Palestinians need new options for peace
At least three scenarios peer through the internecine fog of the Palestinian imbroglio, which last week edged dangerously close to a civil war: reconciliation, co-existence and conflict.
First – and least probable – is the possibility that the major forces, Fatah and Hamas, will make nice. After all, Hamas burst onto the scene, cloaked in Islamic extremism, two decades ago not to work with Fatah but to challenge it.
When I visited the Gaza Strip and the West Bank during the first intifada in 1989, Hamas’ popularity was already evident. Credit good organization, including the orchestrated community service of the group’s nonmilitary wing, which is crucial to its strategy of winning hearts and minds. In contrast, Fatah – controlled at the time by its most prominent founder and former Palestinian President Yasser Arafat – suffered from fragmentation, squabbling and corruption.
It appeared that nothing could slow Hamas’ rise – that is, until a key period of peacemaking provided a surprise opportunity for Palestinian statehood in 1993. With a five-year timetable to move in that direction, the leadership of Arafat and Fatah assumed new legitimacy, and Hamas’ influence receded.
I truly thought that a Palestinian state was imminent. And I remain convinced to this day that it would have happened, if not for the 1995 assassination of former Israeli Prime Minister Yitzhak Rabin. His death substantially deprived an emerging regional peace plan of its momentum.
There are those who persuasively argue that Arafat himself further undermined Palestinian chances of securing a homeland some years later, during the closing days of the Clinton administration, when he rejected the best settlement proposal since the United Nations’ partition plan of 1947.
Unfortunately, Hamas was the main beneficiary. Its popularity surged in the increasingly uncertain political environment, eventually leading to the group’s winning a majority of seats in the Palestinian parliament last year.
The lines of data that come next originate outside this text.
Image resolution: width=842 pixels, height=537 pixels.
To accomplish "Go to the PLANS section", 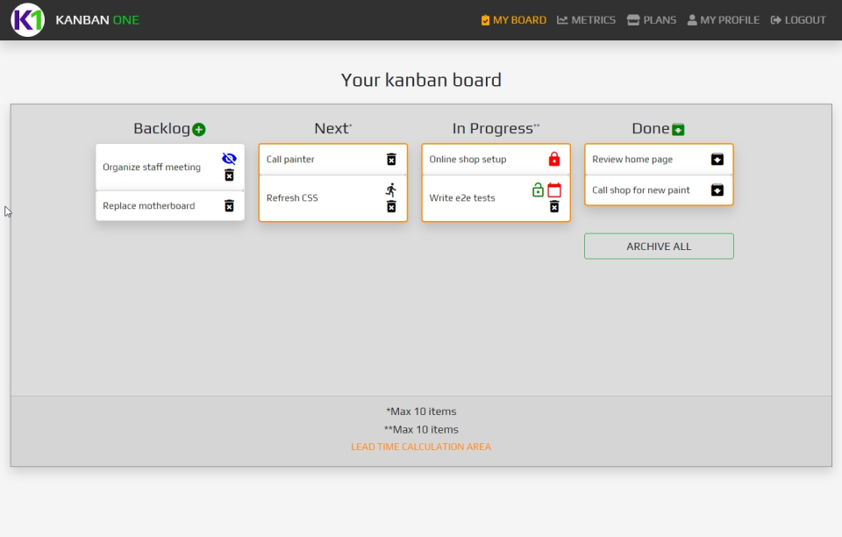I will click(x=651, y=19).
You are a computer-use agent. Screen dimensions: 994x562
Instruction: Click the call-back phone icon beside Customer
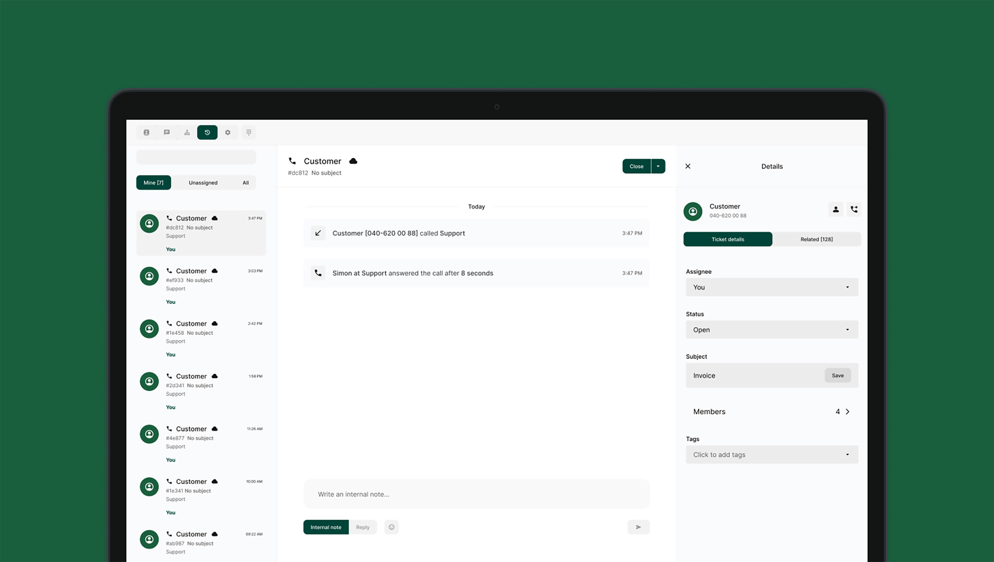click(x=854, y=209)
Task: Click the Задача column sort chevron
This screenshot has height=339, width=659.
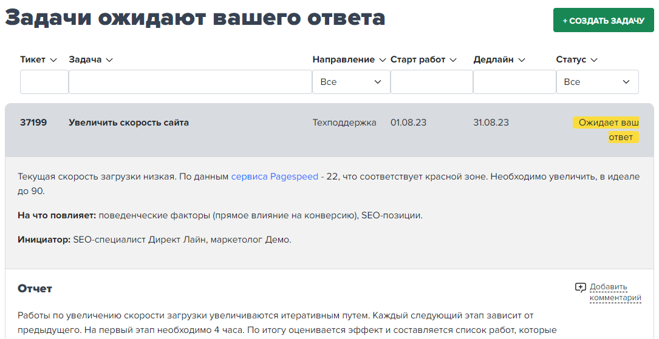Action: click(109, 60)
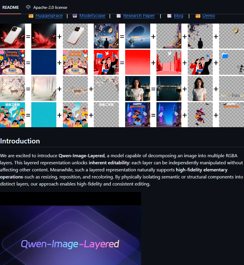Open the white phone composite thumbnail
244x265 pixels.
coord(12,36)
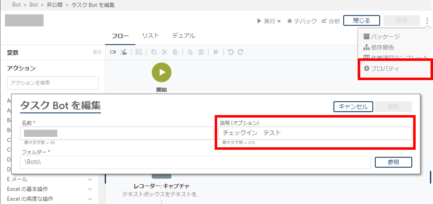The image size is (433, 204).
Task: Start recording with the camera recorder icon
Action: click(113, 52)
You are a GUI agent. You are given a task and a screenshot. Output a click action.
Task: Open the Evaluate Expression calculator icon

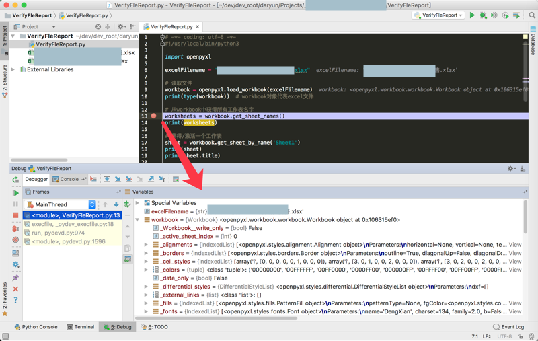pos(176,180)
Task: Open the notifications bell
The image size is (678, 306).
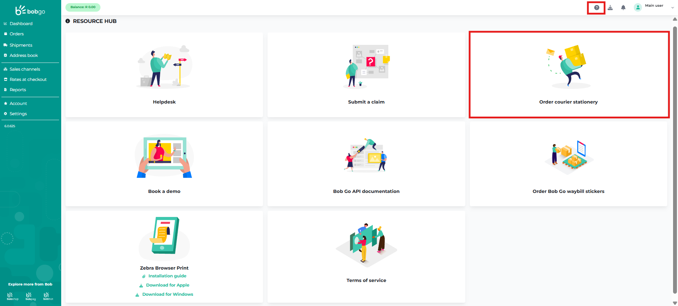Action: click(x=623, y=7)
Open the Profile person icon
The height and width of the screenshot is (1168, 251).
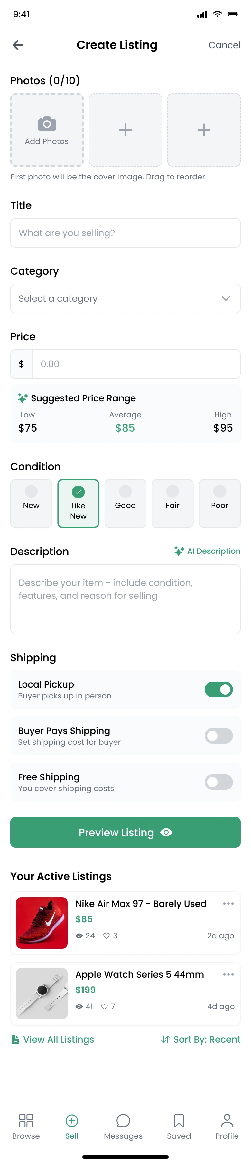tap(227, 1121)
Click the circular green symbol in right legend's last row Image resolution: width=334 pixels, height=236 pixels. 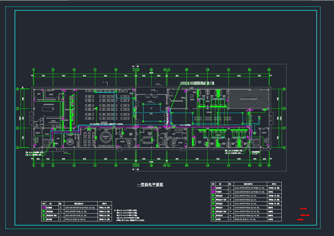[x=213, y=219]
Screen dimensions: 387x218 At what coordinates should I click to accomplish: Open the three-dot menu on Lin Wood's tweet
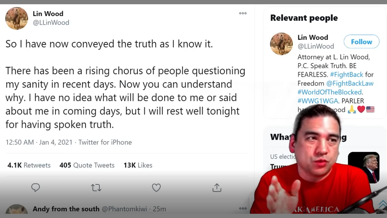coord(243,13)
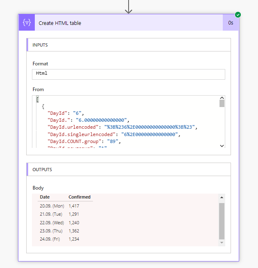
Task: Click the Body output scrollbar down arrow
Action: (222, 243)
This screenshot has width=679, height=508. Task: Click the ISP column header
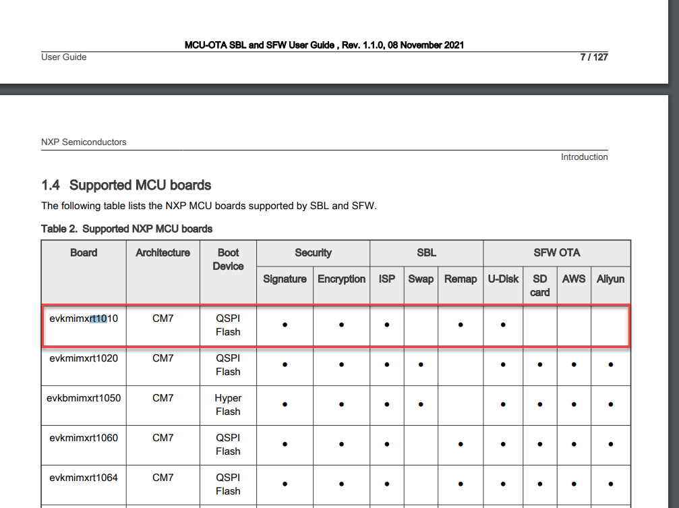(386, 279)
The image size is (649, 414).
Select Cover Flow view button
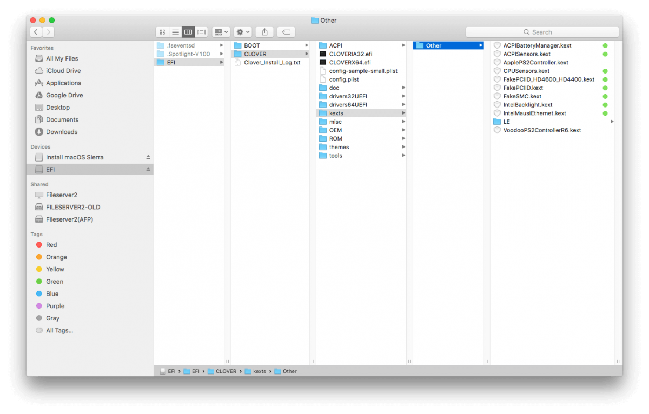coord(201,32)
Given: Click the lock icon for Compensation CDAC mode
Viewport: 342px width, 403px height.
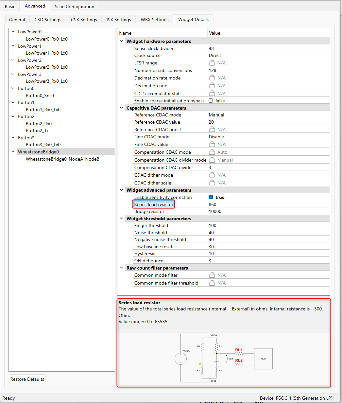Looking at the screenshot, I should (212, 152).
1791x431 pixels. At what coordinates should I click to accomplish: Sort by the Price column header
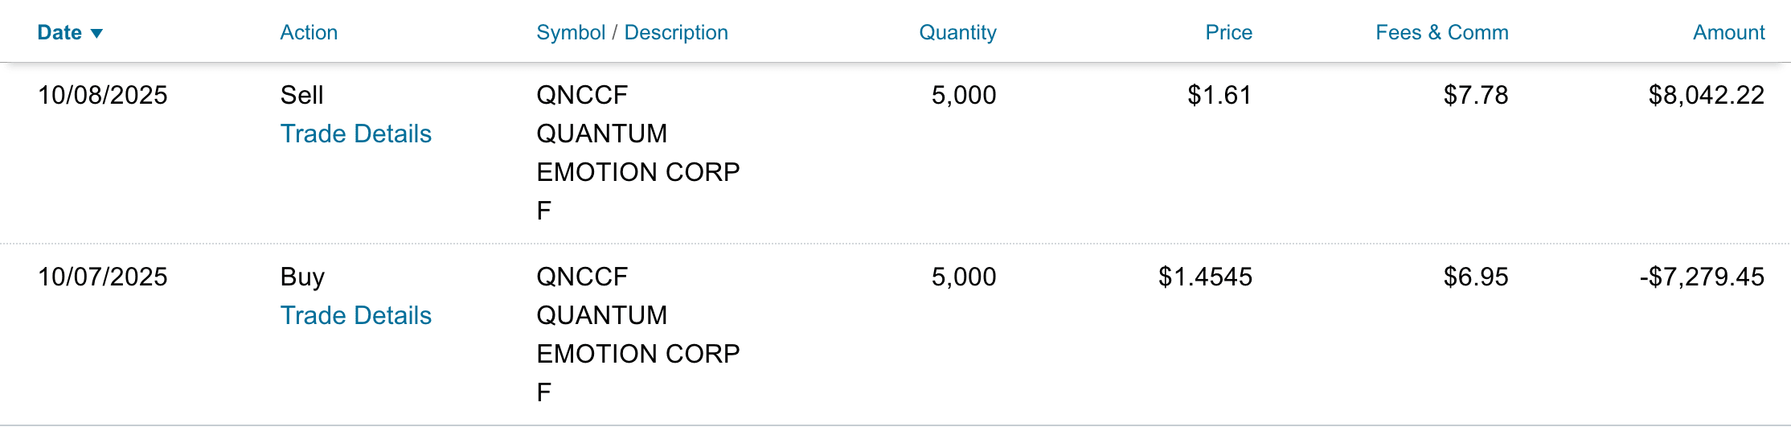tap(1228, 33)
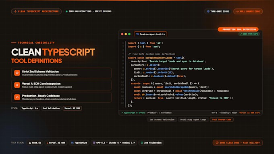Click the Full Source Code button at top right

[x=248, y=11]
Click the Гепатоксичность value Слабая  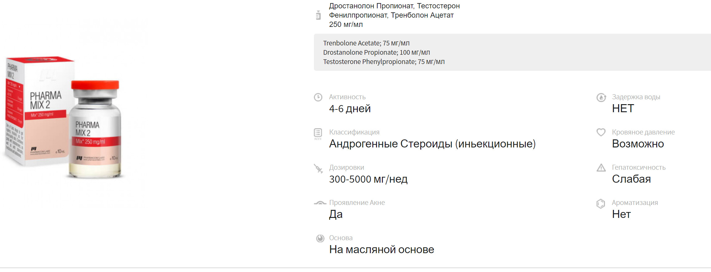tap(631, 179)
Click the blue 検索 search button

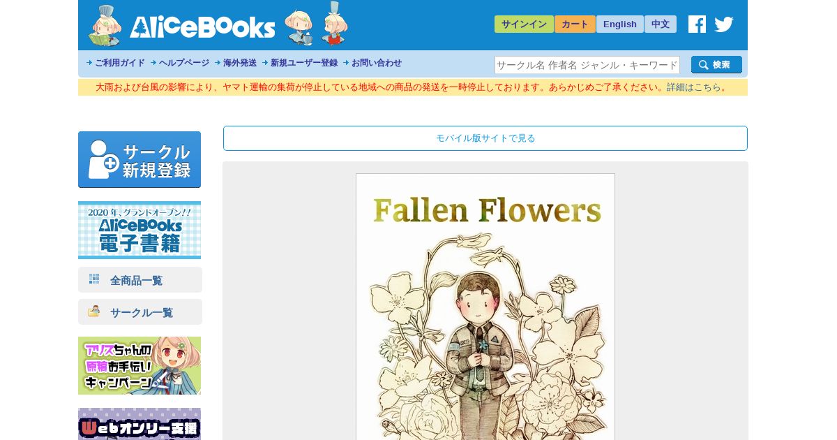point(716,65)
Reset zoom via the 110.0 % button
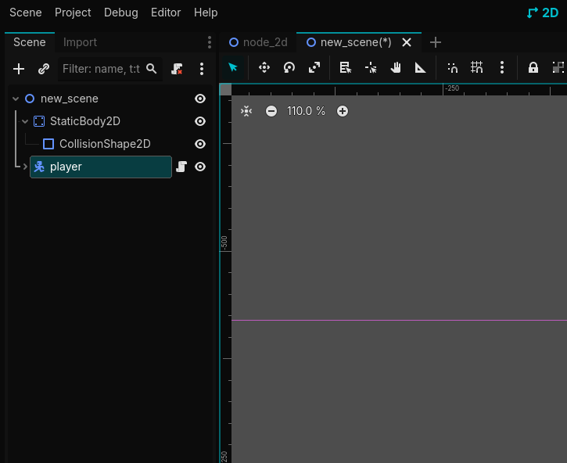Screen dimensions: 567x463 coord(306,111)
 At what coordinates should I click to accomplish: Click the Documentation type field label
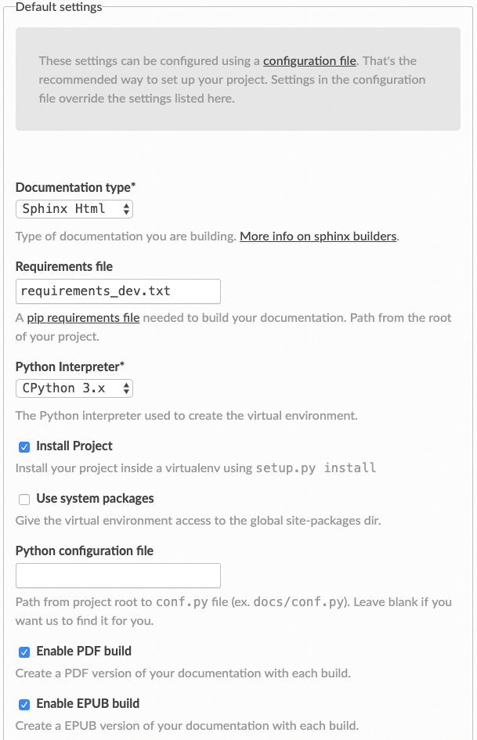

That victory – which brought no willingness on Hamas’ part to live up to the obligations of the Palestinian Authority toward Israel – merely exacerbated tensions.
Now, Hamas has further complicated matters by seizing control of the Gaza Strip, leaving the West Bank to President Mahmoud Abbas and Fatah.
This brings us to a second scenario, the possibility of co-existence between the Palestinian territorial parts. To me, this option would lead nowhere. Unnatural divisions are difficult enough for states. Besides, what would co-existence accomplish?
It is absurd to think that the two entities could be viable or seriously advance Palestinian interests. Such circumstances would effectively end the dream of a Palestinian state.
More likely, the current situation will lead to greater acrimony and a hardening of positions, pushing events toward a third scenario: an all-out confrontation. Those who advocate allowing civil conflicts to burn themselves out would probably welcome that development. My concern is that it would merely contribute to regional instability, and there is no guarantee that Fatah would win.
Still, Abbas might be tempted to consider a military solution, given the boost he has received from swearing in a new Cabinet in the West Bank devoid of Hamas militants. Already, the European Union has promised to restore millions of dollars in aid that had been withheld. The United States and others have talked of similar steps. Hamas’ own Cabinet in the Gaza Strip, unless it tempers its belligerence, cannot hope for similar treatment.
In light of these prospects – the first unrealistic, the second pointless and the third recklessly dangerous – what to do?
For starters, a comprehensive peace conference such as the Madrid gathering of 1991. That process launched one of the most productive peacemaking periods in Middle East history. A robust peace effort today just might produce some answers to vexing regional issues, including the Palestinian problem.